By Ryan Beitler, Special To PubClub.com
In recent years, craft beer has enjoyed a renaissance. Not only are consumers drinking old Belgian and German beers, the industry in the United States has blossomed. This is for many reasons, but the craft beer scene has spread out of California and has made its way to the rest of the country. Microbreweries are popping up everywhere, with unique styles, art, and vibes. The beer industry has gone from a few huge companies dominating the market to a growing variety of small brewers and local beers. Below are a few ways that the beer industry is changing and improving today and into the future.
One way that the beer industry has improved is due to the growing number of microbreweries. Small batch beer and facilities enable brewers to establish family-run and community businesses. It has changed from beer being produced in some far off place to it being brewed right in the facility. Beer-makers are able to brew beer in the same place they serve it to customers. Not only does this facilitate the process, it creates a scenario where microbrewers can keep their beer exceedingly fresh. Microbreweries have changed the beer industry forever.
New Styles, Ingredients, & Methods
The sky’s the limit when it comes to beer. Beer was one of the first alcoholic beverages ever created. The process of fermentation is simple, and there are only a few basic ingredients needed for beer—barley, hops, and drinking water. Everything else is extra. Not only are breweries using old styles in their beers, they are creating new ones. You can find every type of beer you can imagine in the United States these days. There are fruity beers with blackberries and coffee stouts. There are beers made with nuts and nitrogen. Whatever you can think of has probably already been made into a delicious beer by someone.
Another way that the beer industry has improved is the art involved with it.
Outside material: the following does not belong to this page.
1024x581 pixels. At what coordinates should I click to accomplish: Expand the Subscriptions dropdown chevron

Both brand design as well as individual cans and bottles have amazing art these days. A popular thing in the industry is to do collaborations between beer companies and other brands. It could be a collaboration between an artist and a brewery, like Flying Dog and Ralph Steadman, or it could be between a clothing company and a beer brand. There is a concerted effort to make interesting and engaging beer can sleeving and bottle design. Before the art on beers was pretty bland and predictable, now anything goes with the graphic art associated with beer.
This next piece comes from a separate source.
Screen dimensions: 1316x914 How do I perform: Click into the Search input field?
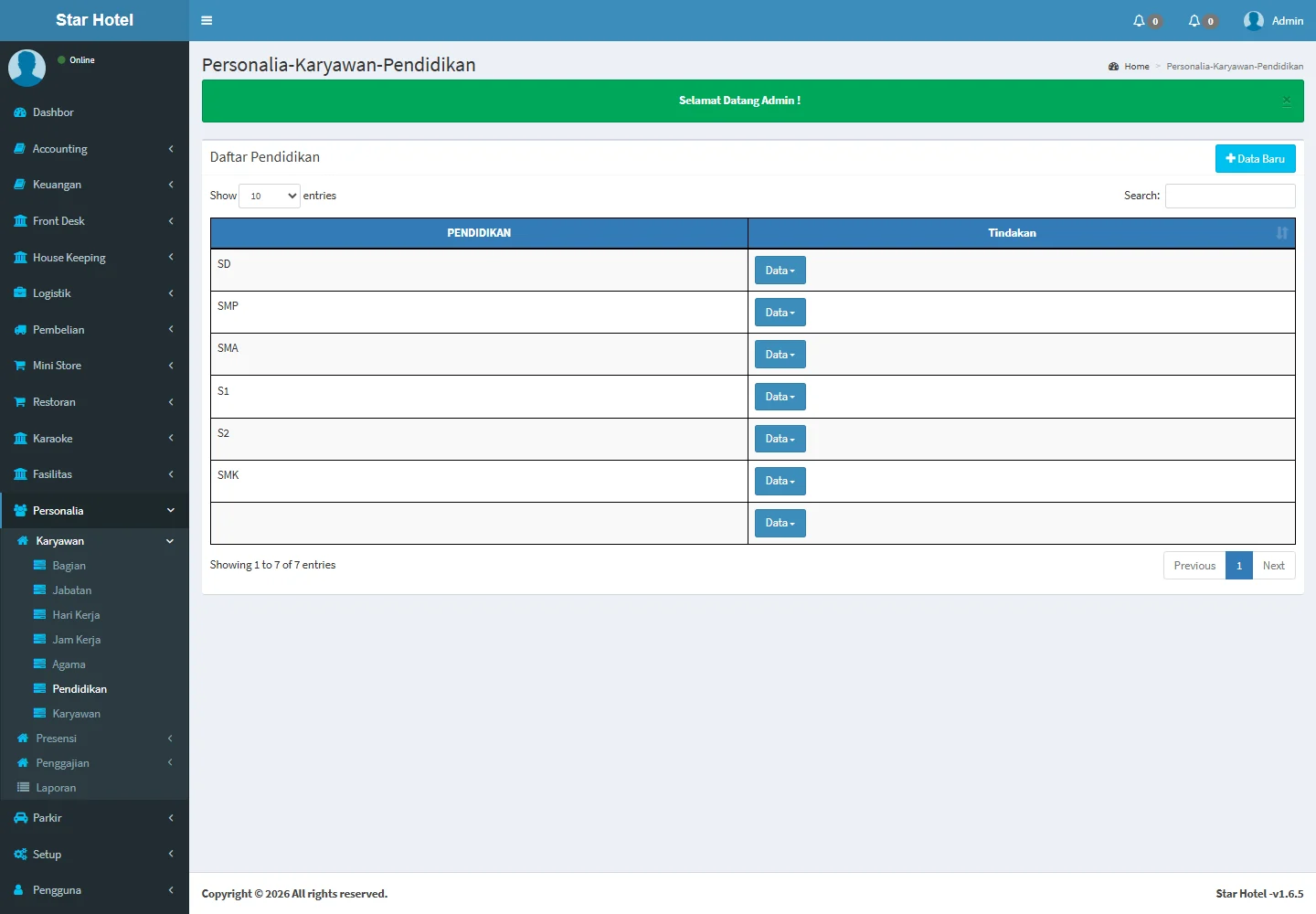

Despite that brewery businesses are smaller than the big brands, they are being widely distributed by the larger companies. Even small breweries are opening up tap rooms and brewing locations around the world. Big companies like Budweiser and Coors are investing in craft beer businesses and distributing beers from smaller breweries. Now craft microbrews are being shipped around the country and the world so that even if you live in a place with no craft beer, you can still access some of these amazing beverages. Craft breweries have become so significant that there is even a top 50 list.
With microbreweries becoming popular, there has been more of an emphasis on sustainability. Since smaller brews are being manufactured and selling out, there is less waste. Breweries are also using new energy sources, diverting from landfills, and using environmentally-friendly practices to brew their beers. There are also significant recycling efforts. Aluminum cans are almost infinitely recyclable and breweries are recycling them to make new ones.
Since the turn of the millennium, there has been a surge of great American craft beers. Microbreweries are brewing exciting new beer styles and using unique ingredients. They are canning and bottling their beers more sustainably, using better art, and are focusing on making more environmentally-friendly products.
In a short amount of time, the beer industry has gone from mostly corporations to small, family-owned and community-ran businesses. Now local beer-makers can become known for their beers, selling them both in their tap rooms and distributing them with larger businesses. The industry has changed a lot, and if this shows any indication, the beer business will continue to grow and improve.
Ryan Beitler is a journalist and writer.